Je pense la fiction du Marrane comme une hypothèse de l’inconscient politique européen, comme le refoulé de la pensée politique, et le transcendantal de la vie démocratique à venir, la Démocratie n’étant pas d’abord un régime politique étatique, mais une vie imaginaire, une vie d’écriture qui affirme la liberté, la multitude, la pluralité, le dissensus, une vie peuplée et divine parce que peuplée. J’essaie de déplacer et de renouveler ainsi le geste philosophique de ce grand marrane portugais, Spinoza, qui aura pensé au milieu des guerres de Religion et de l’inquisition, la séparation nécessaire des autorités religieuses et des autorités politiques. Cette séparation constitue la condition et le principe de l’État démocratique et d’une vie européenne libre, sans peur et sans espoir, une vie qui ne serait plus menacée par l’assassinat religieux, ni par la guerre civile apportée par les religions, ni par la guerre de religion.
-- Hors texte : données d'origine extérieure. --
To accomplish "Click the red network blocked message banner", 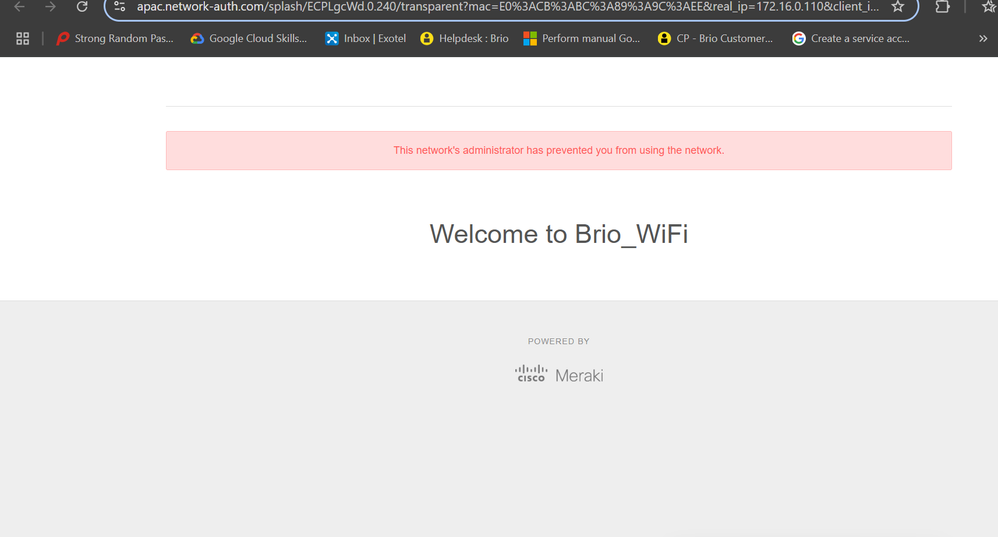I will [558, 150].
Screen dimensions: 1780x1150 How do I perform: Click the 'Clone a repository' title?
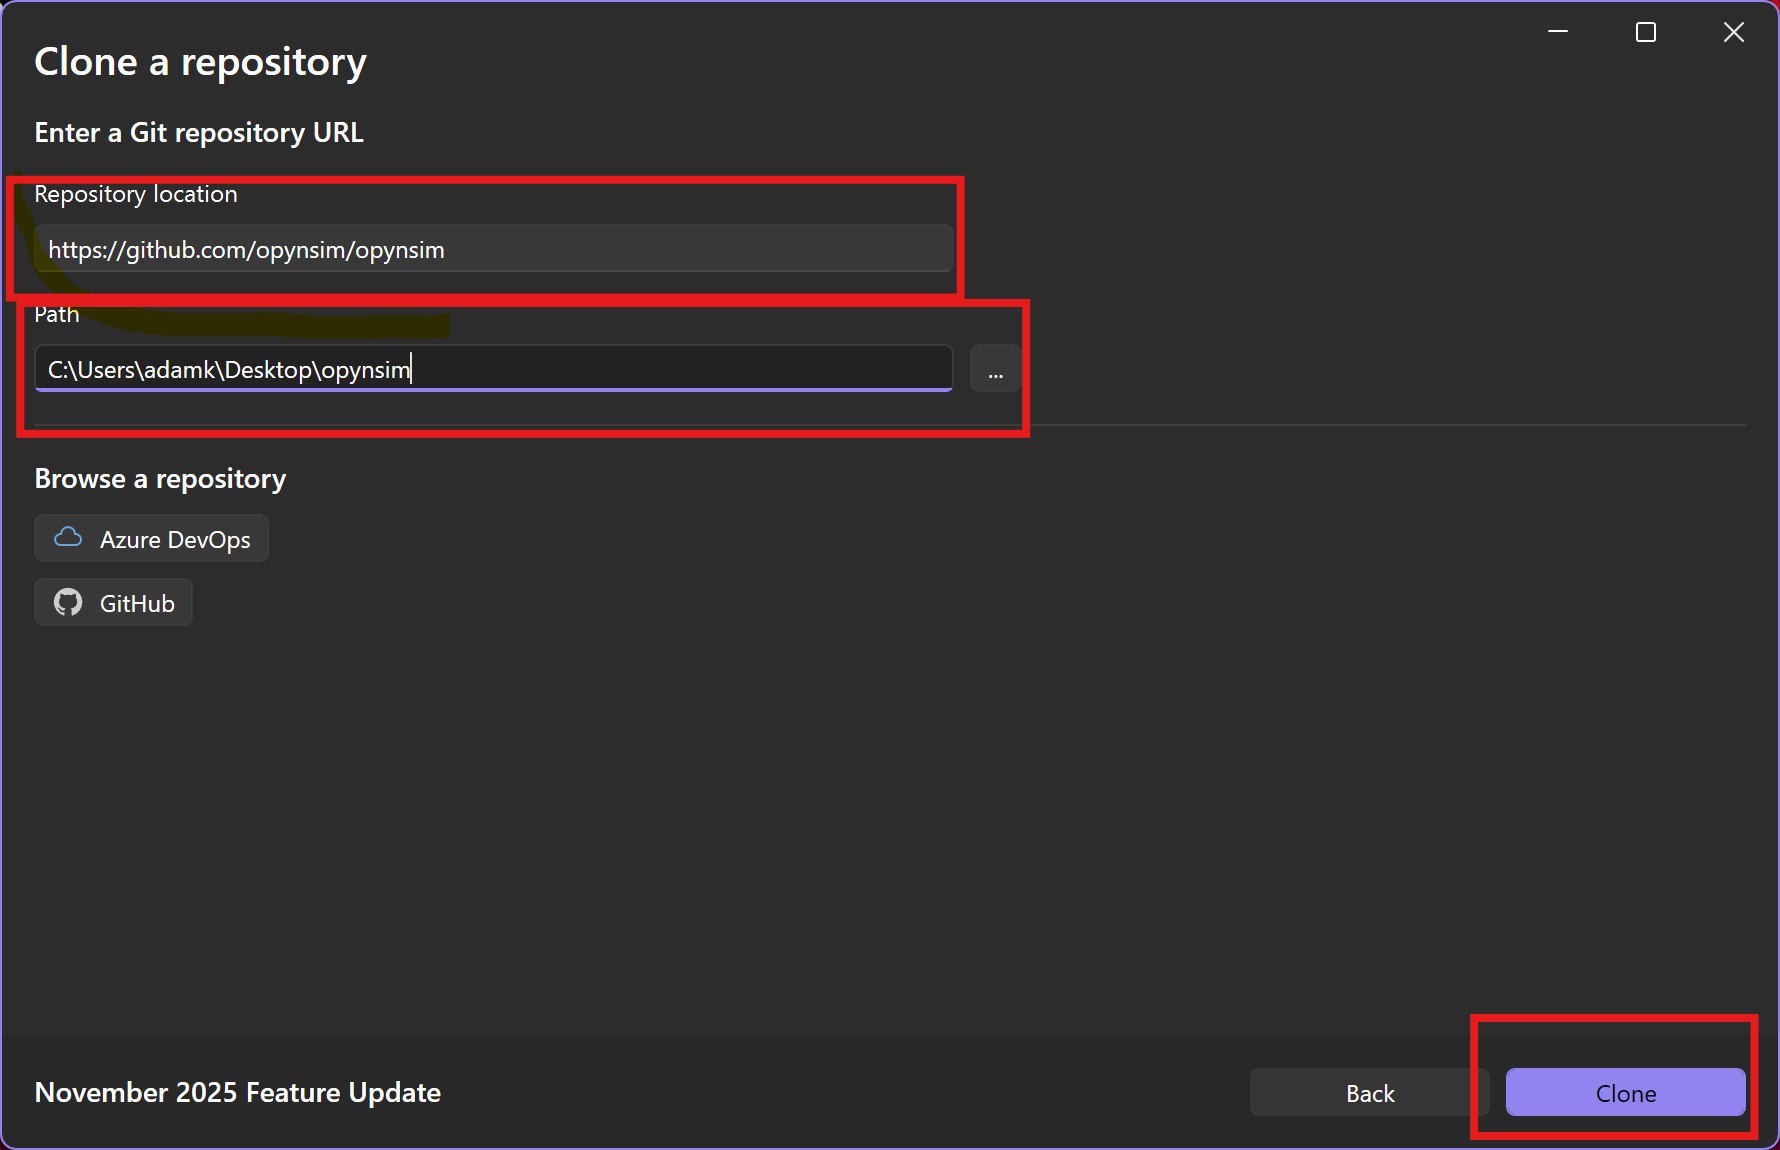pyautogui.click(x=200, y=62)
L’hypothèse du Marrane est à ce titre une fiction critique qui ne va pas sans une résistance aux penseurs antidémocratiques qui prétendent repolitiser la politique en la rethéologisant et en légitimant une réécriture religieuse de la politique. Je laisse les lecteurs de Zone critique et de notre entretien lire mon livre et son dernier chapitre, pour découvrir comment j’engage une polémique contre l’admirable livre de Jean-Claude Milner, Les Penchants criminels de l’Europe démocratique, dont je montre la fausseté des conclusions et des réponses. Je récuse dans le même geste le livre d’Alain Badiou, Portée du mot juif, qui se présente comme une réponse impardonnable, mais peut-être aujourd’hui majoritaire, au livre de Milner.